Here is my review of Aug-Oct 2015 Coursera incarnation of Data Mining Capstone, which is the final project in Data Mining specialization. To be enrolled, students need to pass all other courses in specialization. I passed the Capstone with 91.5% grade being ranked 4th out of 186 on the competition leaderboard.
Technologies/Material: In contrast to theoretical courses in Data Mining specialization, this course has only applied part – students are expected to solve a research problem and write a report every (!) week + write a 10+ pages final report. The course is very demanding and one can only pass having prior experience in academic research/data mining. The techniques exercised for research problems are topic mining, comparative text mining, clustering, supervised contextual learning, and machine learning. The base dataset is that for Yelp data challenge.
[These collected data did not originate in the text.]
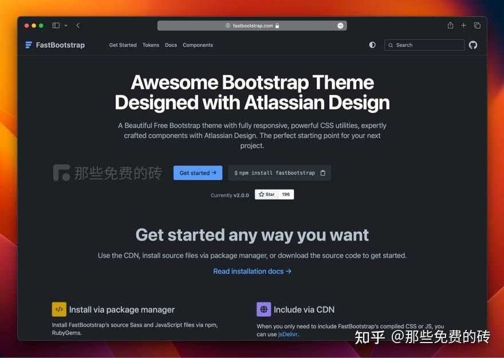Star the project using the Star button

(267, 194)
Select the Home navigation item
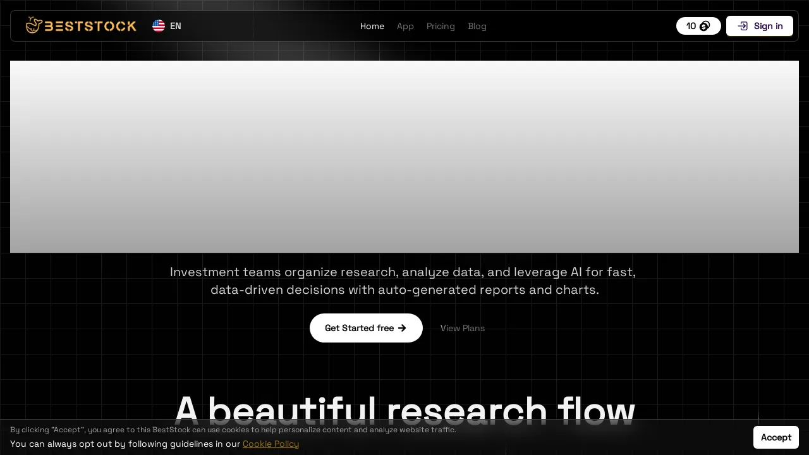Screen dimensions: 809x455 tap(372, 26)
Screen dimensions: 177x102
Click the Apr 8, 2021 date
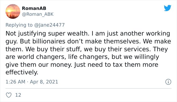pos(44,82)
Learners are free to choose their own programming language, since only the report and the produced knowledge are graded. The suggested solutions paths are sometimes ineffective and provide just the first step to achieve the results, e.g. suggested sentiment analysis algorithm underperforms and is not usable, suggested selection of small numbers of reviews hinders efficient topic modeling, it is unclear that comparative text analysis is the only way to reliably compare similar datasets.
Instructor/lectures: The course has no lectures, but only instructions on how to complete the research assignments + grading rubric. User guides, tutorials, and reading materials are provided for the suggested data mining tools, e.g. TopMine and SegPhrase. Peer review is employed for grading.